====== Page
Références à Carl Barks
De manière régulière, Don Rosa se sert de la première planche pour évoquer des trésors vus dans les histoires de Carl Barks. De la salle des trophées de son coffre-fort dans La Couronne des croisés, sont notamment visibles le socle vide de la couronne de Gengis Khan. Cet objet fut découvert par Donald et ses neveux dans La couronne perdue de Gengis Khan de Barks (1956), et perdu dans Retour à Tralla La de Don Rosa.
Le Conseil monétaire international et ses deux représentants sont une invention de Barks dans La fabuleuse pierre philosophale (1955). Molay et Barbedrue s'assurent que le cours de l'or et des monnaies ne risquent pas d'être perturbés par des découvertes de trésors immenses ; pour cette raison, ils étaient parvenus à confisquer la pierre philosophale à Picsou.
============
====== Extrait de données
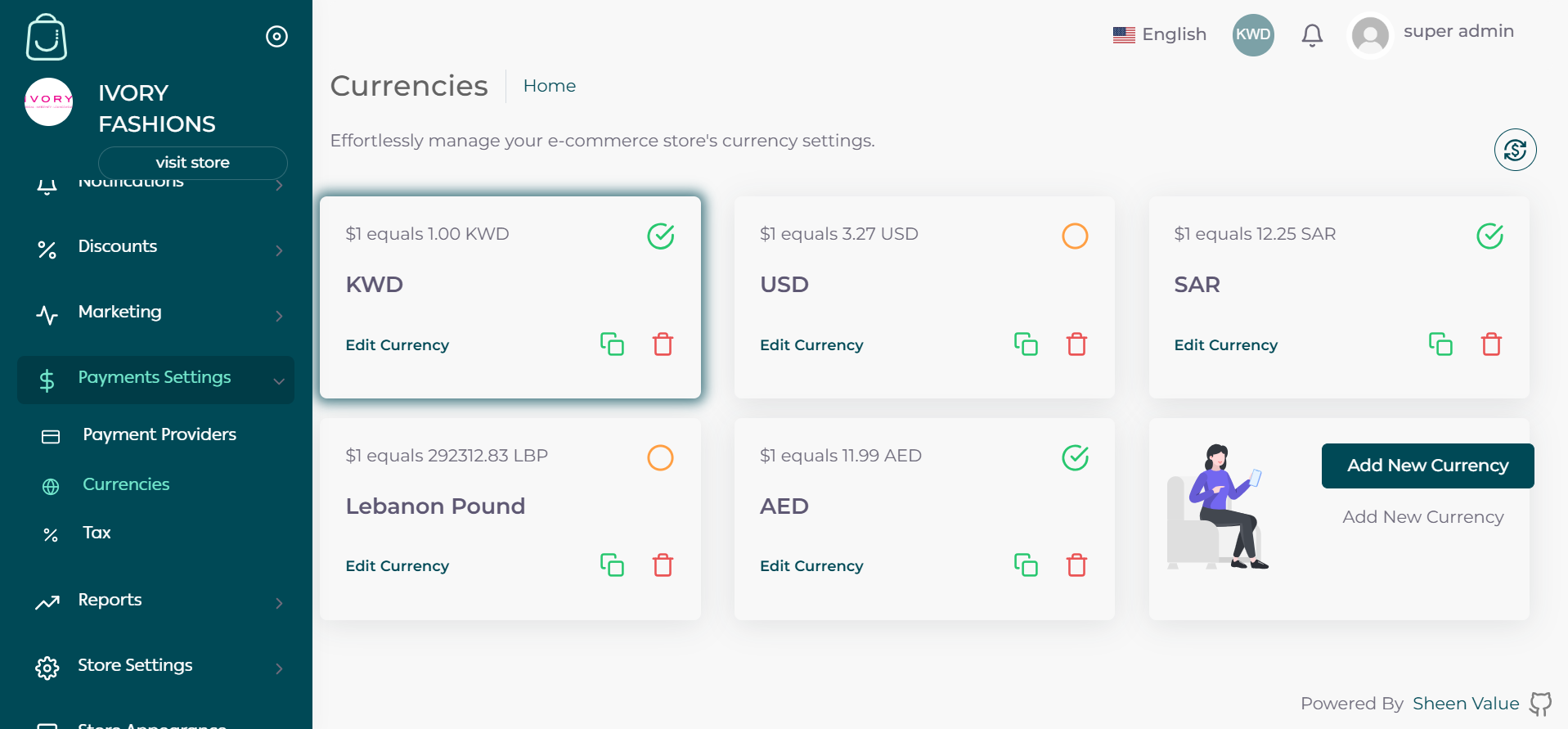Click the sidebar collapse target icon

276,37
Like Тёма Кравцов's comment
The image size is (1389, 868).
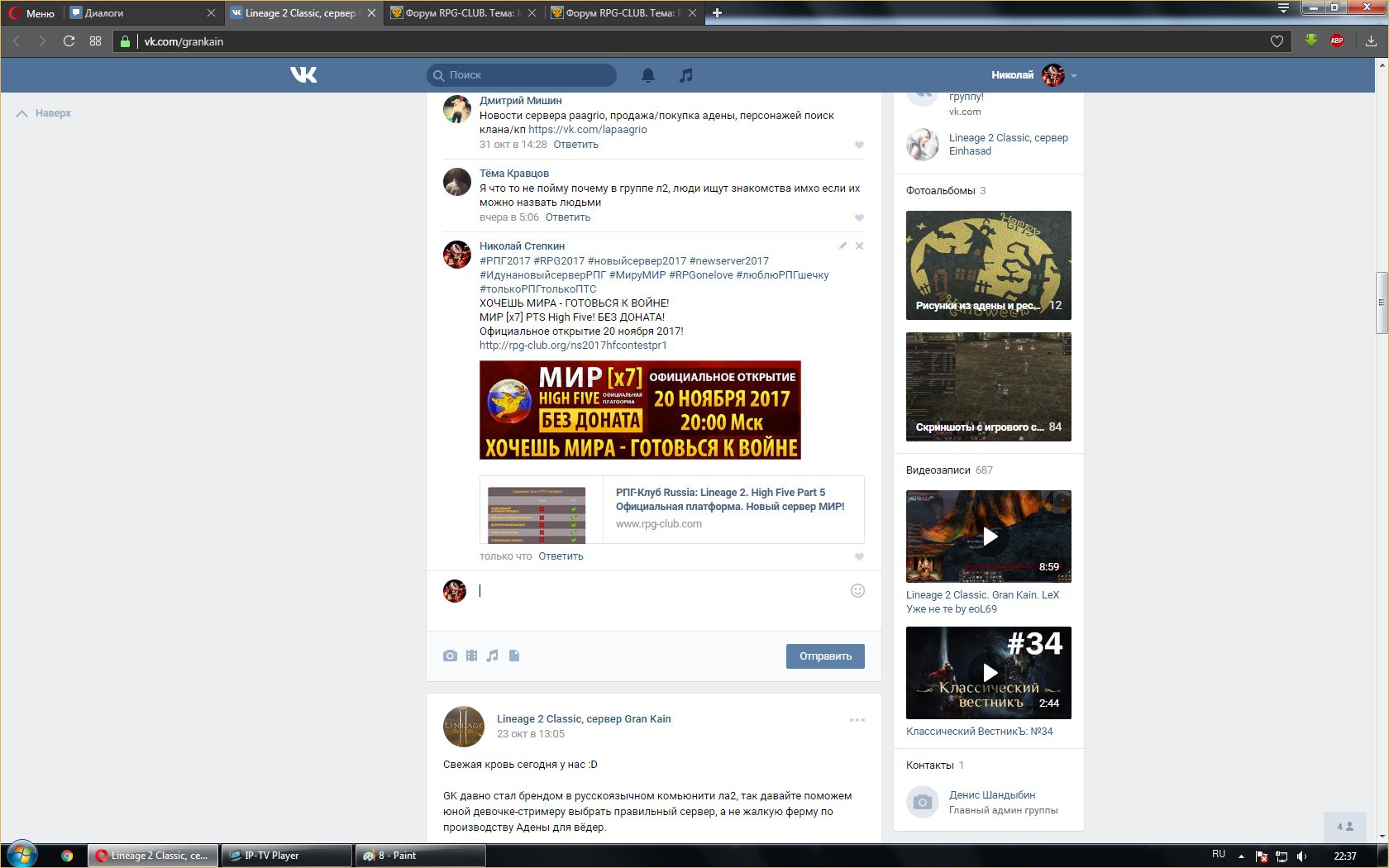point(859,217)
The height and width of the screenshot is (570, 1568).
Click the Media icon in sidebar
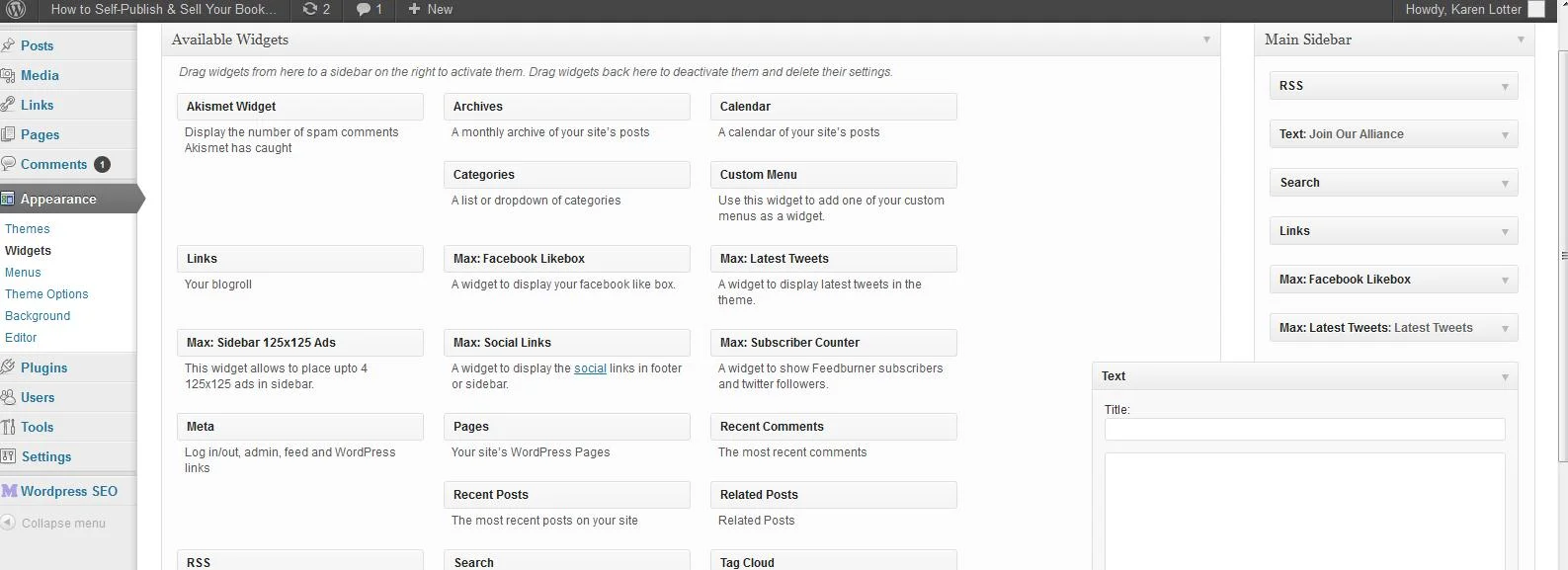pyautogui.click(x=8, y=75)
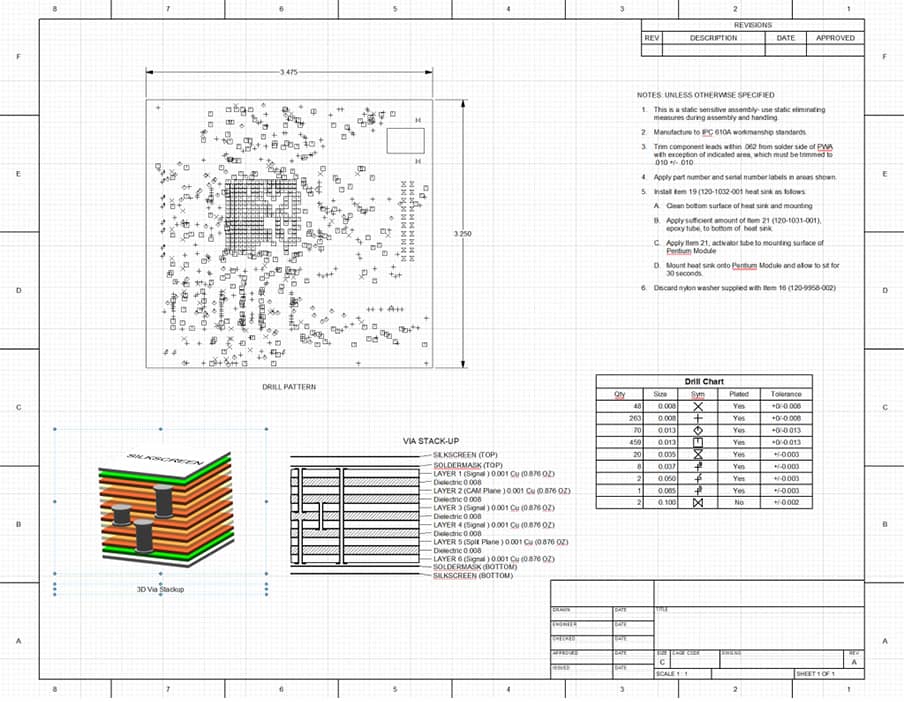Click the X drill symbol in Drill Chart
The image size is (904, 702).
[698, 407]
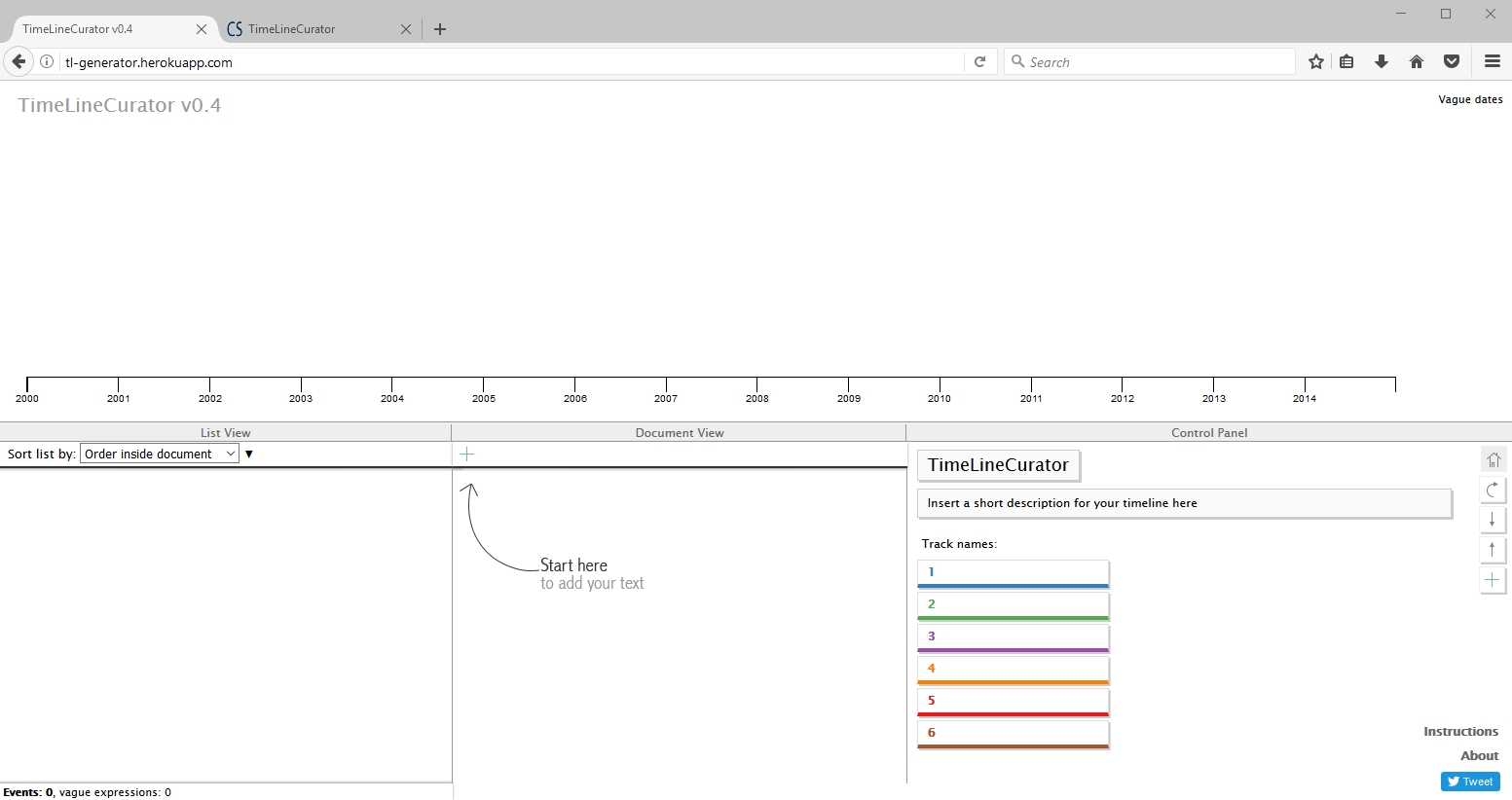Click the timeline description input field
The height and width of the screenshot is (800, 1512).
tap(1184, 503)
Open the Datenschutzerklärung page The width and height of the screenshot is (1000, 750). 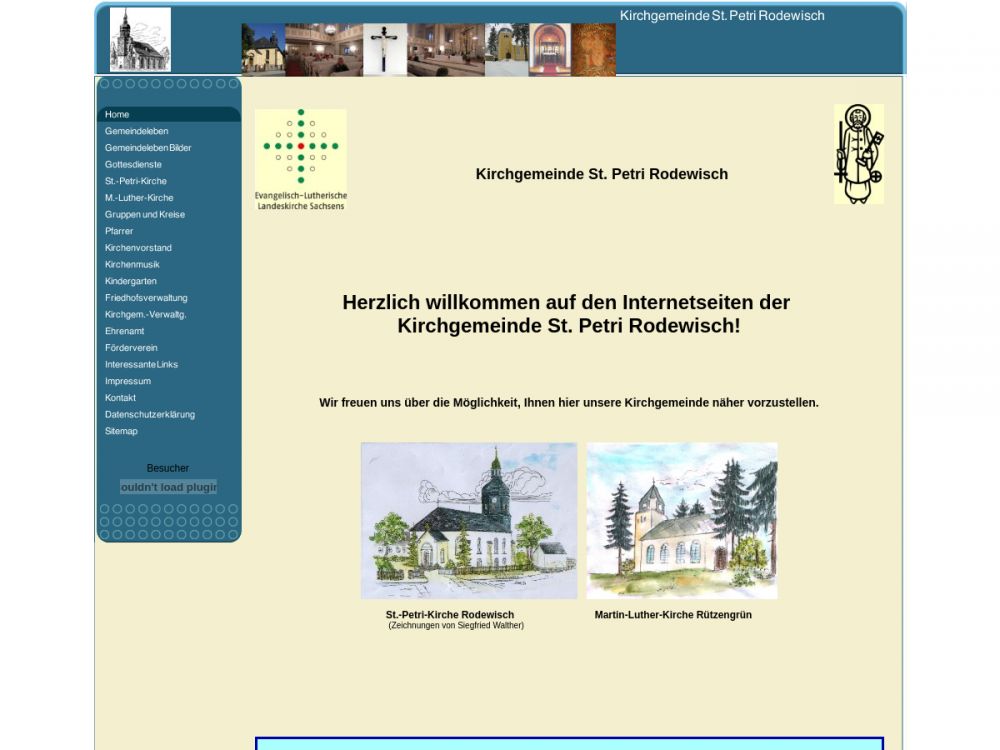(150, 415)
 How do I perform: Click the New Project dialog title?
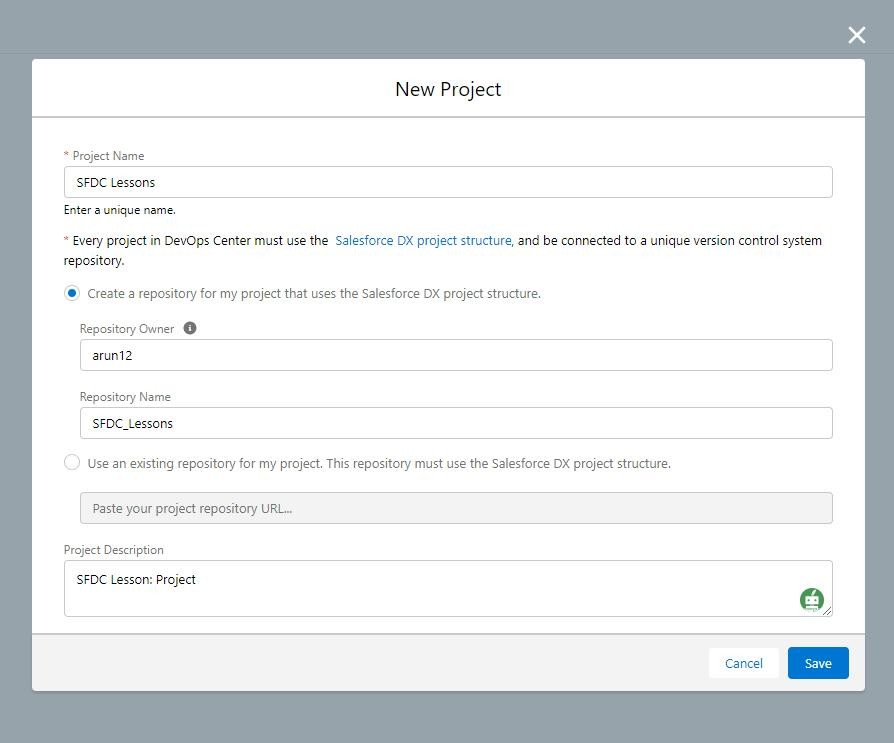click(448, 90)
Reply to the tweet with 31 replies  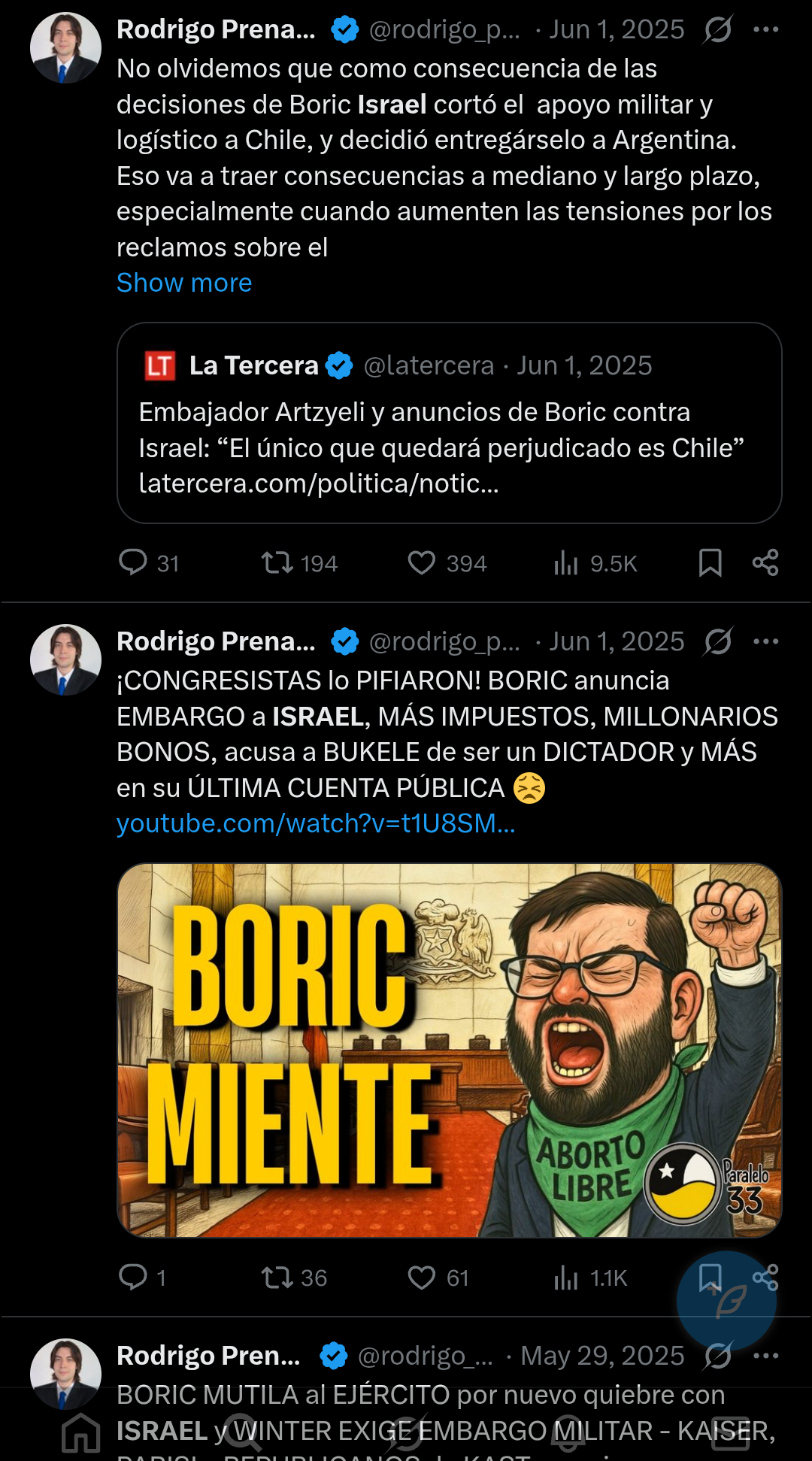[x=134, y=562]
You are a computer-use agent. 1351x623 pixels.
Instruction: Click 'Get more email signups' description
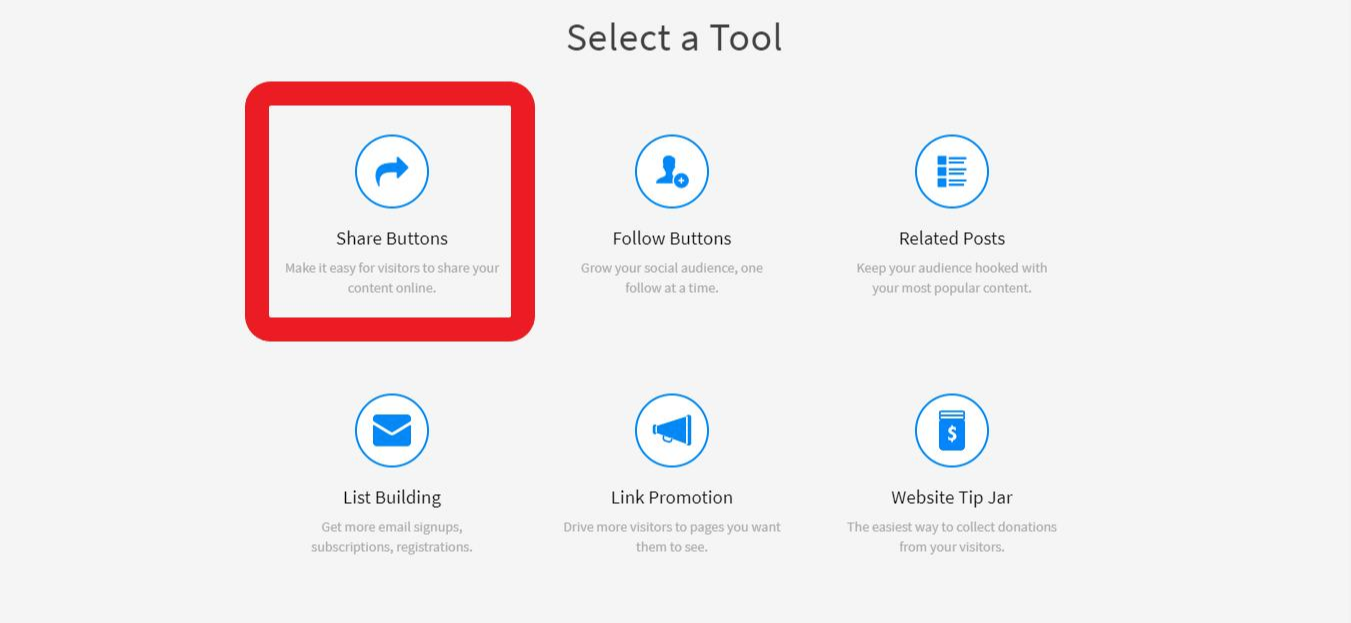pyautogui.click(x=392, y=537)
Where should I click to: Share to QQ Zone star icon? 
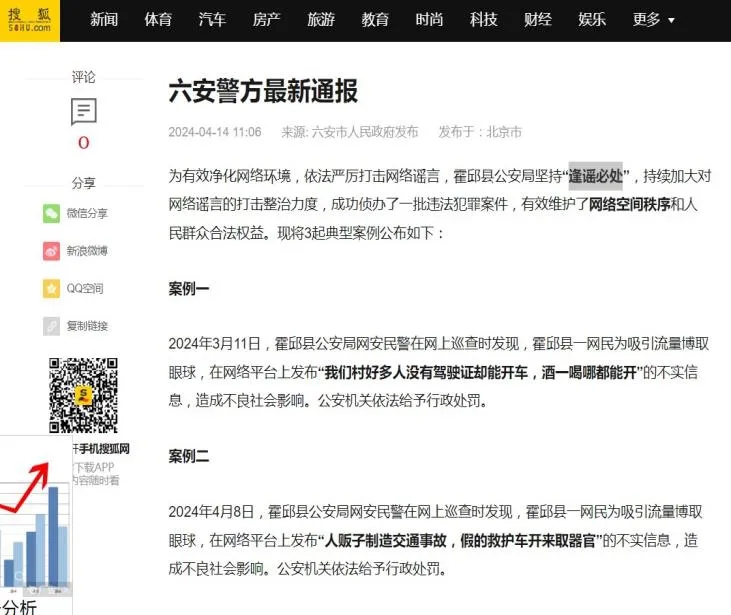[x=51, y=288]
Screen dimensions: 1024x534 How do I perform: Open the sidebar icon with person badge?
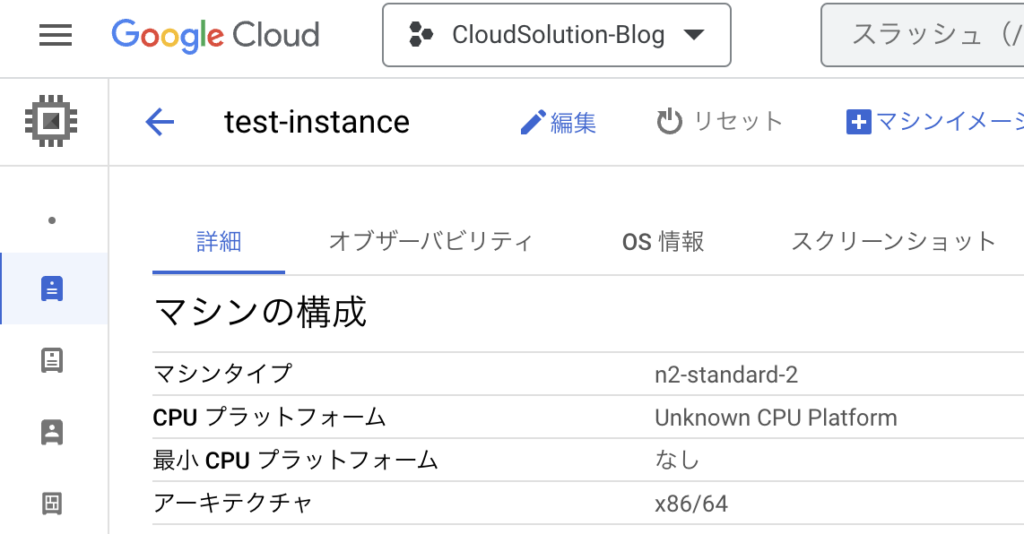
============
◆ À faire ◆
1. Relevez tous les titres d'histoires cités dans le passage sur les références à Carl Barks.
2. Extrayez des lignes la portion qui s'ouvre sur la toute première ligne et se clôt sur celle contenant "point(859,217)", ces deux bornes incluses. Laissez les images de côté.
Le passage et les lignes constituent deux documents indépendants l'un de l'autre.

◆ Résultats par tâche ◆
1.
- La Couronne des croisés
- La couronne perdue de Gengis Khan
- Retour à Tralla La
- La fabuleuse pierre philosophale

2.
Click the sidebar collapse target icon

276,37
Like Тёма Кравцов's comment
The image size is (1389, 868).
point(859,217)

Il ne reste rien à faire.